In deze zaak heeft het Gerechtshof Den Haag op 12 februari 2018 uitspraak gedaan in hoger beroep tegen een vonnis van de politierechter in de rechtbank Den Haag. De verdachte, geboren in Polen in 1987, was ten tijde van de behandeling in hoger beroep gedetineerd. Hij was eerder veroordeeld tot een gevangenisstraf van drie maanden voor woninginbraak, gepleegd tussen 24 en 31 december 2013 in 's-Gravenhage. De verdachte had zich toegang verschaft tot een woning en verschillende goederen, waaronder een fiets, computers en een antiek zwaard, weggenomen.
De advocaat-generaal vorderde vernietiging van het eerdere vonnis en een gevangenisstraf van twee maanden, met aftrek van voorarrest. Het hof heeft het bewijs tegen de verdachte beoordeeld, waarbij het DNA van de verdachte op een sigarettenpeuk werd aangetroffen in de woning waar de inbraak had plaatsgevonden. De verdediging stelde dat het DNA niet bewijsbaar was voor de aanwezigheid van de verdachte, maar het hof oordeelde dat de omstandigheden en het bewijs voldoende waren om de verdachte schuldig te verklaren.
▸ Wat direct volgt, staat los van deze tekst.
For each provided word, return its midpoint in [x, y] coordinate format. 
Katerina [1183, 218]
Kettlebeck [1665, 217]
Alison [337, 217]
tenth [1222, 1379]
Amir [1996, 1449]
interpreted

Het hof heeft de verdachte veroordeeld tot een gevangenisstraf van twee maanden, met aftrek van voorarrest, en heeft het eerdere vonnis vernietigd. De beslissing is genomen op basis van de ernst van de feiten en de impact op de slachtoffers, waarbij het hof ook rekening hield met de persoonlijke omstandigheden van de verdachte. Het hof heeft de verdachte als strafbaar verklaard onder de artikelen 63 en 311 van het Wetboek van Strafrecht.